Al momento dell’iscrizione mi hanno chiesto i miei dati, un iban su cui far arrivare i miei guadagni, le lingue parlate e anche di indicare i vari tour che proporrò, nella lingua in cui vorrò farli. Viene anche data la possibilità di mettere una spunta sul mio profilo in SoQua che mi identifica come guida turistica abilitata. Finalmente qualcuno che pensa a riconoscere anche noi! Oltre ai tour organizzati, c’è anche l’opzione di offrire un servizio “jit”, ossia esperienze istantanee. In breve, posso rendermi reperibile a qualsiasi ora della giornata, quindi i viaggiatori possono prenotarmi sul momento per le ore che vogliono e per quante ne metto io a disposizione. In questo modo posso occupare momenti della giornata che non avrei mai pensato di sfruttare! I miei tour durano sempre tre ore, ma quando si tratta di jit posso dedicare anche solo un’ora della giornata e offrire ai viaggiatori una visita consapevole di Venezia, magari spiegando come usare i mezzi pubblici o mostrando posti meno turistici ma imperdibili della città.

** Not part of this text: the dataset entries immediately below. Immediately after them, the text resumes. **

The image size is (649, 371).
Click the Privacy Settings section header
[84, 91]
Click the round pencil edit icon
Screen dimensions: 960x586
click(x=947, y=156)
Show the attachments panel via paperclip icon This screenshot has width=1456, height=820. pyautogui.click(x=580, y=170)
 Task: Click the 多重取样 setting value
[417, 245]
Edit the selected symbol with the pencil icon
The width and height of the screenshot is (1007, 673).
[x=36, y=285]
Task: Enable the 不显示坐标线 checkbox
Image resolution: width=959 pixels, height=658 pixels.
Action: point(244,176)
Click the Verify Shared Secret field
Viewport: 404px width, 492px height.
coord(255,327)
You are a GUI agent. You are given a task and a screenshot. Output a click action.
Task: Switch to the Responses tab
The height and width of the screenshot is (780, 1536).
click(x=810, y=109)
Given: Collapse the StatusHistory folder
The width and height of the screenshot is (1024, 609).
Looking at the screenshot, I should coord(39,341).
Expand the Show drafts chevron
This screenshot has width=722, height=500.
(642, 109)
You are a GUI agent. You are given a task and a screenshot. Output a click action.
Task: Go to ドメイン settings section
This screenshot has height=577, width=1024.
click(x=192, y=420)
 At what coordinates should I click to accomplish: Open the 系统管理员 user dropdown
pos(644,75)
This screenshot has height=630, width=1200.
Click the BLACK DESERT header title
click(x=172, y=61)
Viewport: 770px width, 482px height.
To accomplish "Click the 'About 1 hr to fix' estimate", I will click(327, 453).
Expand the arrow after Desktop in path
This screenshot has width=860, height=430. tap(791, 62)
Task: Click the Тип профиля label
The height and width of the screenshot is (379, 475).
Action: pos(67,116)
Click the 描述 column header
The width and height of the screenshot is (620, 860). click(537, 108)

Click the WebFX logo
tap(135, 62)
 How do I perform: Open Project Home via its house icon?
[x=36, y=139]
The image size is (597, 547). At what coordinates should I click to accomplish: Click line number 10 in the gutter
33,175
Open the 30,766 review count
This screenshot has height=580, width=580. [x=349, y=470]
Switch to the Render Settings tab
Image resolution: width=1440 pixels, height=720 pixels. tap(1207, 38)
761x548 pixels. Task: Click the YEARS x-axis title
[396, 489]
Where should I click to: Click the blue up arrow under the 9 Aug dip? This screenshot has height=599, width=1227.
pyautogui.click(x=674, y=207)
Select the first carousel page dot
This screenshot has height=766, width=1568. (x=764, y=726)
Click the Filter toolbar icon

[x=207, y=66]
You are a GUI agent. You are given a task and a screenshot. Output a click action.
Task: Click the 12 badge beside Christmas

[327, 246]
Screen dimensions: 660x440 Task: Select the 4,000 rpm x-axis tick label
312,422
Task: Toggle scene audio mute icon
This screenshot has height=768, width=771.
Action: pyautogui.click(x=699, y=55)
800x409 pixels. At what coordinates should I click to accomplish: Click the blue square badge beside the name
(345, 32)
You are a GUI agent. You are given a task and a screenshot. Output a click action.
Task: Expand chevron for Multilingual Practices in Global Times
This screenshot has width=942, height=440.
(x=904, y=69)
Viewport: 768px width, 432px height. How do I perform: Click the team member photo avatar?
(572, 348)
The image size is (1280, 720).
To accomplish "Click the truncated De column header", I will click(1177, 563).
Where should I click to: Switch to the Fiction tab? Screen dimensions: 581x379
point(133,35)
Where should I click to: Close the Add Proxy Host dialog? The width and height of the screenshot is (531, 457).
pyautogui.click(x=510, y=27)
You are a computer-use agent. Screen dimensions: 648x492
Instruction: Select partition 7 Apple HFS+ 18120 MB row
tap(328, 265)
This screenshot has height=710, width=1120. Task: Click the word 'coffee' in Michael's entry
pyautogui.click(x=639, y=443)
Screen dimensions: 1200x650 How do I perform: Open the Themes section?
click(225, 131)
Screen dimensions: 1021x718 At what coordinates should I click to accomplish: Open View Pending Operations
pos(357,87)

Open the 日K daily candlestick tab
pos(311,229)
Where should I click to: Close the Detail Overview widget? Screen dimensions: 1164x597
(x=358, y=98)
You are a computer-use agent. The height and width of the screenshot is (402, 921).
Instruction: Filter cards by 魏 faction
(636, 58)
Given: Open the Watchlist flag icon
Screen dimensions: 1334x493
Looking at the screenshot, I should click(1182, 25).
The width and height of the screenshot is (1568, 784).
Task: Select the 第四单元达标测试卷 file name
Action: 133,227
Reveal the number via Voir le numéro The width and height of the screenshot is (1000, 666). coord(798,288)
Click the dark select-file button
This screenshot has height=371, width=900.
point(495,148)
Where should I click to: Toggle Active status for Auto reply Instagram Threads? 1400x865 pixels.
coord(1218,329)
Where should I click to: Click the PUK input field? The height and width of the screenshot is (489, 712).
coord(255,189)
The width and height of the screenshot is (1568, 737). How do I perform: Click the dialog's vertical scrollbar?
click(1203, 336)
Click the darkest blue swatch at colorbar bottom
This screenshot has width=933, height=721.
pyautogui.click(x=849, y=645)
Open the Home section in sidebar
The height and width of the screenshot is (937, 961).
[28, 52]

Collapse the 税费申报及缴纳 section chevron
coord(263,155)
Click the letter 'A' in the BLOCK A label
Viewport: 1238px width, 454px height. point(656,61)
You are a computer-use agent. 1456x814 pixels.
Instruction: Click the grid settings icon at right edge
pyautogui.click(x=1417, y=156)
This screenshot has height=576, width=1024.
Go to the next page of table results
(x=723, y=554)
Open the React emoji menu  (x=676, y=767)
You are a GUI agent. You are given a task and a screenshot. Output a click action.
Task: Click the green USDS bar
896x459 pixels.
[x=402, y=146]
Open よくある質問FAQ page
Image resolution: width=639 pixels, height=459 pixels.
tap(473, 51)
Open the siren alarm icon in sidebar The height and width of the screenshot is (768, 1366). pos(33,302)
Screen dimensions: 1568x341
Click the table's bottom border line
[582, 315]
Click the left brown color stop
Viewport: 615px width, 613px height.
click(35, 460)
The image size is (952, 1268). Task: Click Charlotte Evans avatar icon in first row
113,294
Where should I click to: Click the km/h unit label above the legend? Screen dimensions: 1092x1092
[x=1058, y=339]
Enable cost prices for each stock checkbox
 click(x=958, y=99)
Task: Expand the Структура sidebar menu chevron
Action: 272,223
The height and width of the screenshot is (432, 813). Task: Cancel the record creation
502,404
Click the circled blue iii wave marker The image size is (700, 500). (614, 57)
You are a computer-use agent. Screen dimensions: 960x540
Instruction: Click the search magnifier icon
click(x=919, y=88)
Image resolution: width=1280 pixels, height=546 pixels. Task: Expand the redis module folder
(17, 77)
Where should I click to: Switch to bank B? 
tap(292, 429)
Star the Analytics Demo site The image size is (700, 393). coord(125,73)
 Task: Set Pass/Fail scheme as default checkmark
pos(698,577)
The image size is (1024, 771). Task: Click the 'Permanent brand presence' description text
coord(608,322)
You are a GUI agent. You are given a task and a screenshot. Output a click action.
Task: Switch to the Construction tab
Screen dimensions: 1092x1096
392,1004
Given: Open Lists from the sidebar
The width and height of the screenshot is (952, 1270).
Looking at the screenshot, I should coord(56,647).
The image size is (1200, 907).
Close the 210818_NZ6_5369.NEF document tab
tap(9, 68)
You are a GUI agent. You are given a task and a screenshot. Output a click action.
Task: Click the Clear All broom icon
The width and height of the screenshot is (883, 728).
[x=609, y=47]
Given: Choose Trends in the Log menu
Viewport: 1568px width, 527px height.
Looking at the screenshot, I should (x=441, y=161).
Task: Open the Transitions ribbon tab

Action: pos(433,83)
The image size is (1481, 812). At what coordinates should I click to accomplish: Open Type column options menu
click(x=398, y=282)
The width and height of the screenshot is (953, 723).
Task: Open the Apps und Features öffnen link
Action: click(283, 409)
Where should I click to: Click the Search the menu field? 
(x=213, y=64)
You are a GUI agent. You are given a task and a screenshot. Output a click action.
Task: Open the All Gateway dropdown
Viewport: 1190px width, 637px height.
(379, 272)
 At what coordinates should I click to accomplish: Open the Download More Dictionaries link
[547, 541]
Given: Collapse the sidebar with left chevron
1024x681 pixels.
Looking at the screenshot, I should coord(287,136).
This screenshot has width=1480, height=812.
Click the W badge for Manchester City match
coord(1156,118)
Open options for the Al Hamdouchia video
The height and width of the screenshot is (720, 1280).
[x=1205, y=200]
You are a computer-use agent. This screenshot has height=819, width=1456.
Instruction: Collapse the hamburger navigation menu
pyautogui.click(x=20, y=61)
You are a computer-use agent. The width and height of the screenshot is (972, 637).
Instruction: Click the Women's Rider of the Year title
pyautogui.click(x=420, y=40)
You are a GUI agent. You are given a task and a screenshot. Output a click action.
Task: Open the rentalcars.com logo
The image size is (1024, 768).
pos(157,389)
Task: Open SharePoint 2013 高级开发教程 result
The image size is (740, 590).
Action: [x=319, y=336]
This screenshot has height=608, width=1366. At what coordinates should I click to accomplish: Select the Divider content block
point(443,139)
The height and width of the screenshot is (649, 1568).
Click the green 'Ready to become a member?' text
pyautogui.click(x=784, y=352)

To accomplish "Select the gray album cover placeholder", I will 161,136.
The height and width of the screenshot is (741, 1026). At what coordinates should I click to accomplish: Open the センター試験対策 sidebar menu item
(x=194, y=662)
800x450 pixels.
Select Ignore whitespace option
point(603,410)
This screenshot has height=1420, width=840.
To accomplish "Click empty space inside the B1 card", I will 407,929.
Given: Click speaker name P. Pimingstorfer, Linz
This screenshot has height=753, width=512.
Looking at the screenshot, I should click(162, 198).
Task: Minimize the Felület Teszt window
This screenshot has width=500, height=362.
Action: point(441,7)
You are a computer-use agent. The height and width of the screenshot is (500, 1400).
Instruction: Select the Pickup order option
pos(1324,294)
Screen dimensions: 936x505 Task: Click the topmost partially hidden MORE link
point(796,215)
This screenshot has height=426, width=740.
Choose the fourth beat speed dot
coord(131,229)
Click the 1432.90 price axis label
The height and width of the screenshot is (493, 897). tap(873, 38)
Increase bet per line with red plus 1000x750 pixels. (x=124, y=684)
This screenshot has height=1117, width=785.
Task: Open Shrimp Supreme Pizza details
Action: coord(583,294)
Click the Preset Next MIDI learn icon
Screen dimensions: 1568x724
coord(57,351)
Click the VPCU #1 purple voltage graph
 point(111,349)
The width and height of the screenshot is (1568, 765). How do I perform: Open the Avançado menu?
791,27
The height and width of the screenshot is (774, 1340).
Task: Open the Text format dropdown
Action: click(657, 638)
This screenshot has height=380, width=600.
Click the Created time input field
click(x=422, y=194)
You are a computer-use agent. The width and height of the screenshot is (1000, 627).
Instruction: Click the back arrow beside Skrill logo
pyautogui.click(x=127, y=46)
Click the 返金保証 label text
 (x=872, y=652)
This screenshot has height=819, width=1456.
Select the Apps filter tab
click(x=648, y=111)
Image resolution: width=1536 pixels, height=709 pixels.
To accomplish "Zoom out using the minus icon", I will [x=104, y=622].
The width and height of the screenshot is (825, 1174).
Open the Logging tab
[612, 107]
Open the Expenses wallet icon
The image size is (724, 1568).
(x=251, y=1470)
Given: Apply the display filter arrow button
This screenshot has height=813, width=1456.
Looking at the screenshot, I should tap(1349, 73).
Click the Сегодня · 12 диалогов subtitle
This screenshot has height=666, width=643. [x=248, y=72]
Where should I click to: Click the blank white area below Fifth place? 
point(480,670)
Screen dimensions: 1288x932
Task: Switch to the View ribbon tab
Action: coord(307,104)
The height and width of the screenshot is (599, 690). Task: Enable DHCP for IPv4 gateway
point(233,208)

Per ora ho chiesto 40 euro/ora, mentre i miei tour sono da 200 euro con un minimo di 4 persone. Offro tour adatti a tutti, anche a persone su sedia a rotelle, quindi l’ho indicato sulla mia scheda. Dopo poche ore ho ricevuto una richiesta per 6 persone, una coppia di 2 americani e una famiglia finlandese, con due bambini sotto i 10 anni che non ho fatto pagare. Il ritrovo l’ho impostato su piazza San Marco dicendo come fossi vestita, ma ho dato loro anche la possibilità di geolocalizzarmi per essere più tranquilli. Ci siamo trovati senza difficoltà, abbiamo letto i QR code per confermare l’incontro e iniziato il tour. Non ho fatto da classica guida perché ho notato subito il clima amichevole e familiare che si è creato; ho offerto al gruppo uno scorcio nella vita a Venezia da veri veneziani. Alla fine ho visto sull’app che entrambe le coppie mi hanno lasciato una mancia da 10 euro. Peraltro, ho notato che SoQua non trattiene nulla dalle mance e che quindi vanno tutte a me! In ogni modo l’esperienza non è stata solo remunerativa, ma di fatto anche molto divertente. Uno scambio reciproco e un incontro piacevole che ha arricchito anche me.

Sono stupita dalle possibilità che ho scoperto con SoQua. Un modo semplice per lavorare, conoscere tante persone e avere il giusto riconoscimento della mia professionalità.